Les leçons du 2ème tour : quand le peuple choisit d’exercer librement son droit souverain

Quand le peuple choisit d’exercer librement son droit souverain, on appelle cela la démocratie (à la française). La toute-puissance des maires et des présidents des intercommunalités ne dépend, en vérité, que du bon vouloir des populations qu’ils administrent. Un mandat accordé n’est nullement un blanc-seing, car le suffrage des électeurs n’est ni à monnayer ni à céder. Il ne dépend que du bon vouloir du citoyen, appelé à exercer son libre choix à travers les urnes. Dans les rues, au lendemain du second tour, le peuple donne libre cours à son expression et livre son opinion sur les municipales.

« L’essentiel, c’était de participer », diront les plus démocrates de nos concitoyens, les plus fair-play aussi. Le second tour des élections municipales est désormais à reléguer au rang des souvenirs. Place, à présent, à l’installation des conseils municipaux, aux désignations des élus communautaires qui siègeront dans les cinq communautés de communes et éliront les présidents des intercommunalités.

« C’est une autre paire de manches et probablement une autre foire d’empoigne qui ne manquera pas de nous réserver de nouvelles surprises », disait un conducteur de taxi-ville à Mamoudzou, dans la matinée du lundi 23 mars 2026.

Si l’attente des résultats a été longue et stressante, la soirée électorale, interminable, a empli de joie les uns et de déception les autres. La passion pour la politique de proximité, elle, subsistait encore le lendemain, caractérisé par d’innombrables commentaires dans les lieux publics autant que dans les espaces restreints. Il n’est question que de l’essence de ce scrutin et des leçons que les électeurs de tous bords en ont tirées, en fonction des communes qui les concernent.

Justement, à ce propos, il fallait parfois être fortiche pour comprendre le message contenu dans le vote de ces électeurs à certains endroits, ainsi que le sens de la posture adoptée par certains candidats lors de ce deuxième tour. Tout est à prendre au cas par cas, tant ces élections n’ont jamais auparavant revêtu un caractère aussi localisé. D’une commune à l’autre, les enjeux ont divergé et seront parmi les plus difficiles à conjuguer dans de futures actions coordonnées au sein des intercommunalités.

« Parfois, il n’est pas besoin d’aller chercher très loin.

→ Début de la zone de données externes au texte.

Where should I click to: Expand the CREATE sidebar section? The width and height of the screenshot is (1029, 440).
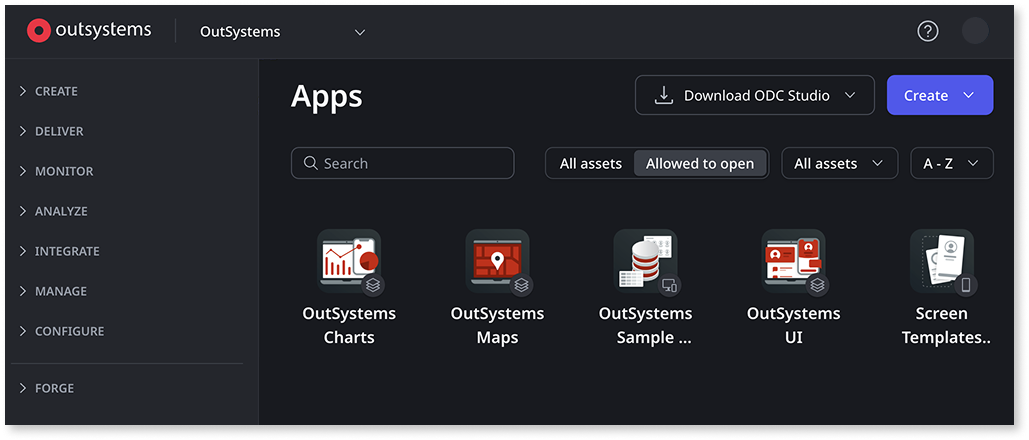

Il faut prendre les choses au premier degré et en faire une lecture très simple, car le peuple, lui, n’a nullement besoin de jouer au savant », explique Moinécha Chadouli, abritée de la pluie par un parapluie noir à large bord, à la gare maritime de Mamoudzou.

« Certains élus ont eu droit à un sursis, mais ce n’est qu’un simple sursis électoral, en guise d’avertissement avant un dégagisme qui ne saurait tarder au prochain mandat. Pour qu’ils puissent méditer sur leurs erreurs de gouvernance, ils ont désormais comme référence la défaite de certains de leurs anciens collègues, remerciés sans égards malgré les efforts déployés pendant six ans. L’électorat peut parfois s’avérer ingrat dans la manifestation de sa colère, sanctionnant toute l’œuvre d’une mandature pour un seul fait, une seule erreur », relève à côté d’elle Madi Mihidjaï, en attente d’acquérir un ticket de barge pour la traversée vers Petite-Terre.

Il explique le caractère disparate de ce deuxième tour des municipales du dimanche 22 mars 2026 par « un sentiment d’obstination à ne pas voir la détresse réellement vécue par leurs administrés après le cyclone Chido, et parfois bien avant ». Et d’ajouter : « Au sein de la population, il existe véritablement des personnes démunies qui n’ont devant elles aucune lisibilité quant à l’avenir. Leur devoir de maires imposait qu’ils s’en préoccupent. Au lieu de cela, ils ont vaqué à des futilités, uniquement préoccupés par leur réélection et la défense de leurs intérêts propres ».

Chemin faisant dans la discussion, il reconnaît toutefois qu’ils n’ont pas démérité pour autant, allant jusqu’à leur prédire un possible retour en grâce au terme d’une traversée du désert de six ans, comme ce fut le cas pour cinq anciens maires qui ont eu la chance de renouer avec l’exercice du pouvoir à l’occasion de ce second tour.

« Il n’y a pas que dans les écoles ou au sein du corps enseignant que l’on peut distiller une pédagogie. Les électeurs ont démontré, dans la moitié des communes de cette île, que le peuple sait donner une leçon de choc à ses premiers magistrats. Nous les avons élus pour qu’ils nous servent, et en aucun cas le contraire ».

En conséquence, il invite les élus reconduits dans leur fonction à méditer suffisamment longtemps sur les résultats globaux de ces élections afin d’éviter de reproduire les erreurs reprochées à leurs collègues sortants.